DATA TO EXAMINE ->
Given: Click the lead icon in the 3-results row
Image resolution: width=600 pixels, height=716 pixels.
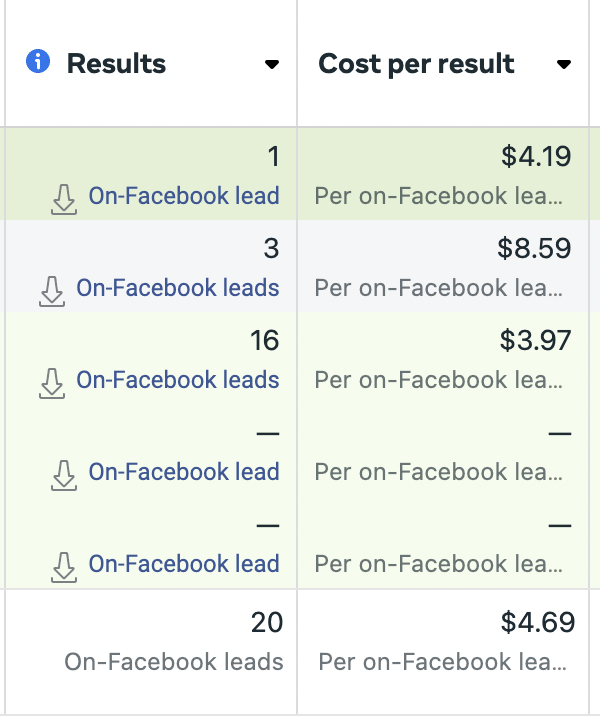Looking at the screenshot, I should point(52,291).
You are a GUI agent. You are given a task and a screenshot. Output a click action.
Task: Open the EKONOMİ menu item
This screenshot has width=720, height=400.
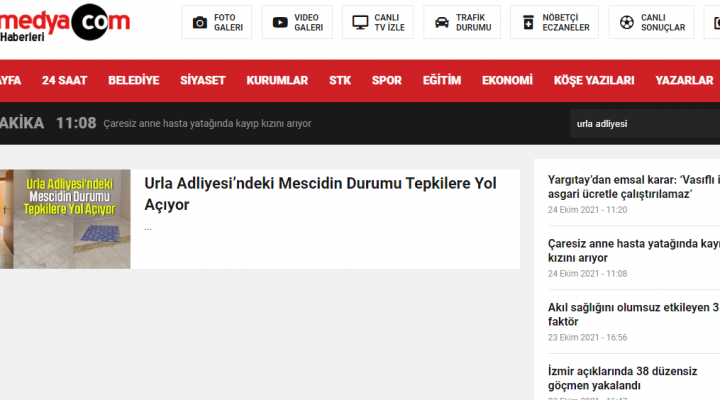click(507, 80)
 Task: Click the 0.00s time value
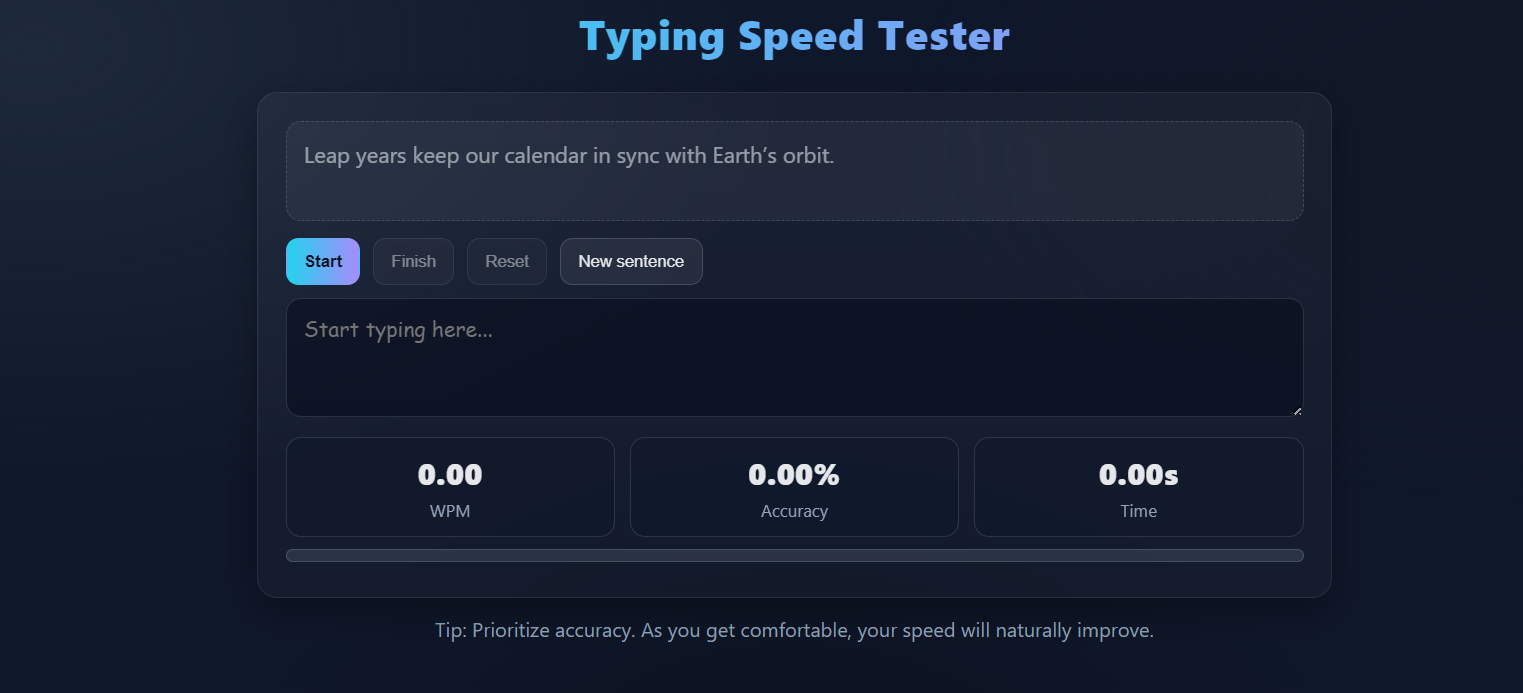tap(1138, 474)
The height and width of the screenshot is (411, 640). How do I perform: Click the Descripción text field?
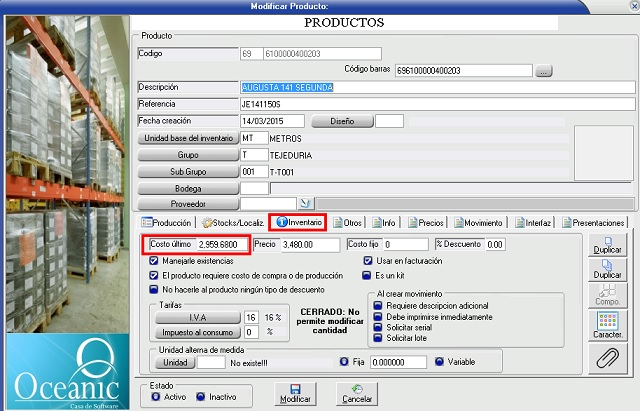click(x=437, y=87)
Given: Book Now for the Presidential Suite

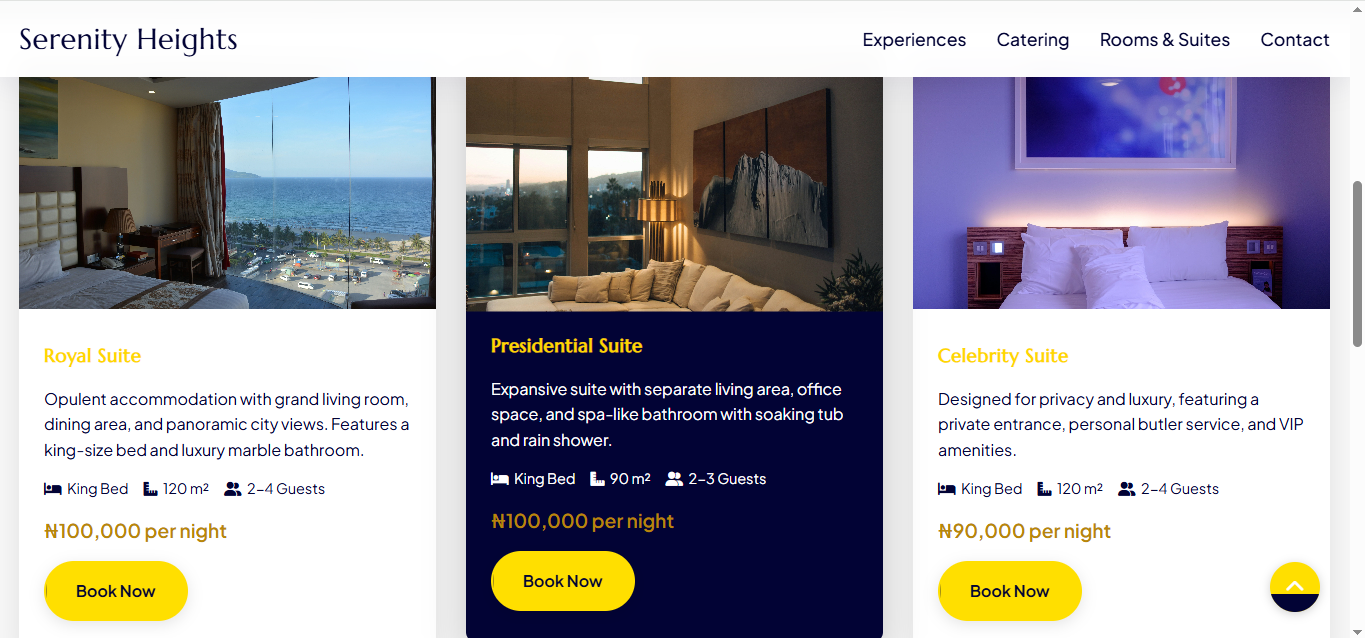Looking at the screenshot, I should (562, 580).
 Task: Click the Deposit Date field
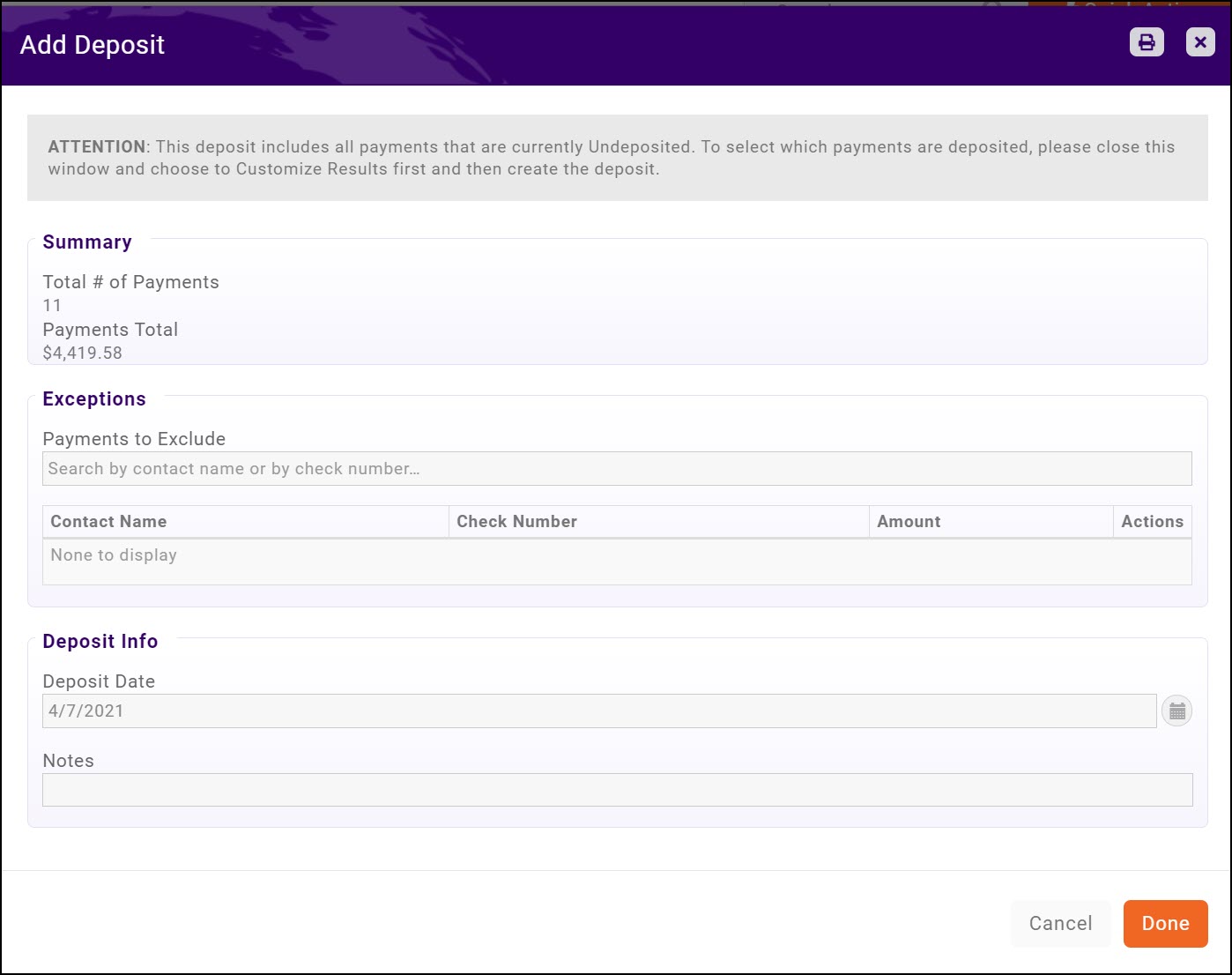click(x=599, y=710)
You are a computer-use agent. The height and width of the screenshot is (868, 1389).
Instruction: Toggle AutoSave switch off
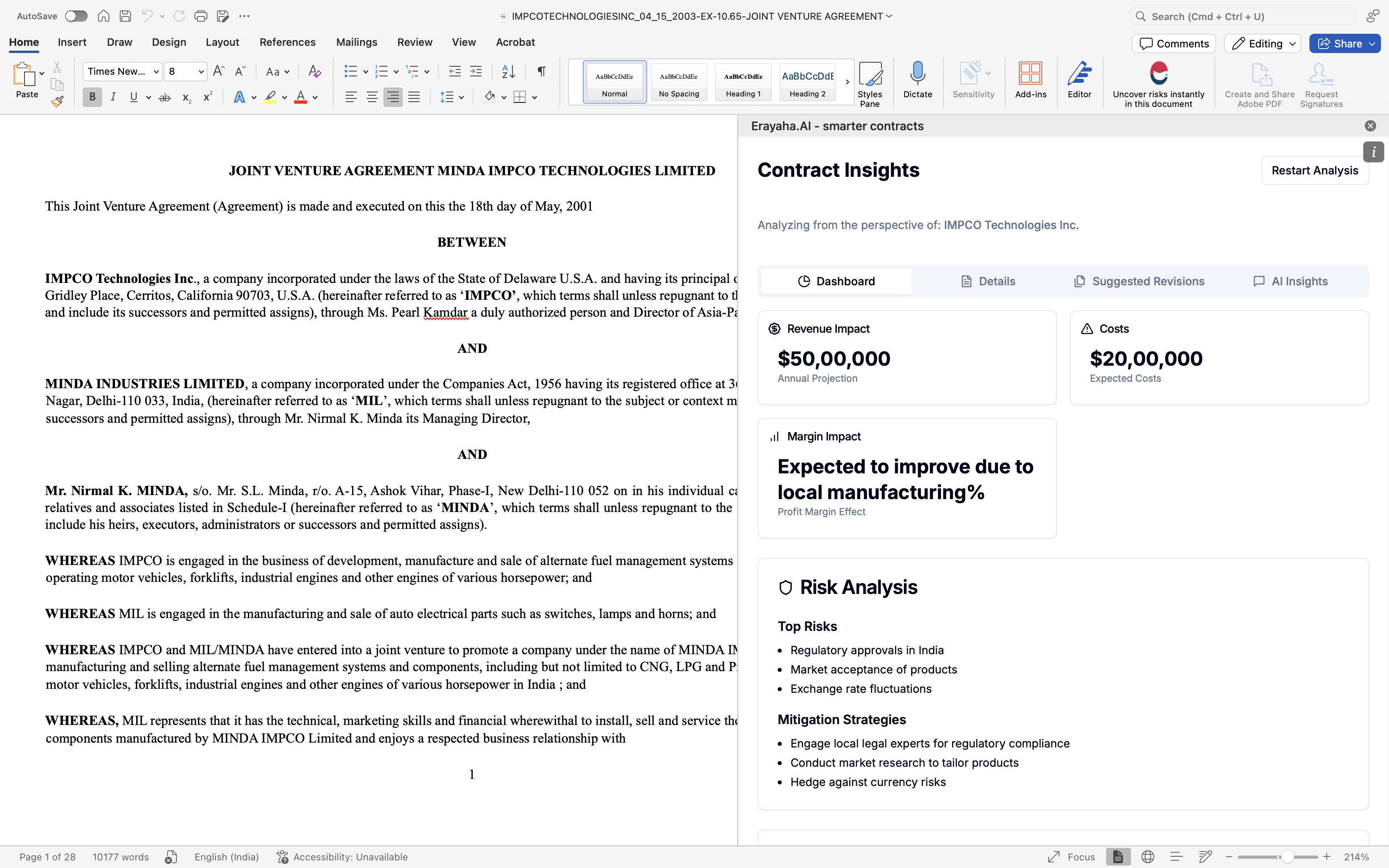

WORK TASK -> The copy should match the records above exactly, except that pictures are dropped.

ANSWER FOR THE TASK ->
Given: Click the lead icon in the 3-results row
Image resolution: width=600 pixels, height=716 pixels.
Looking at the screenshot, I should point(52,291).
You are a GUI agent. You are given a task and a screenshot. Output a click action.
Task: Open the EKONOMİ menu item
This screenshot has width=720, height=400.
click(507, 80)
 Task: Click the 0.00s time value
tap(1138, 474)
The height and width of the screenshot is (411, 640). How do I perform: Click the Descripción text field?
click(x=437, y=87)
Given: Book Now for the Presidential Suite

Looking at the screenshot, I should (562, 580).
 Task: Click the Deposit Date field
click(x=599, y=710)
You are a computer-use agent. The height and width of the screenshot is (868, 1389).
Instruction: Toggle AutoSave switch off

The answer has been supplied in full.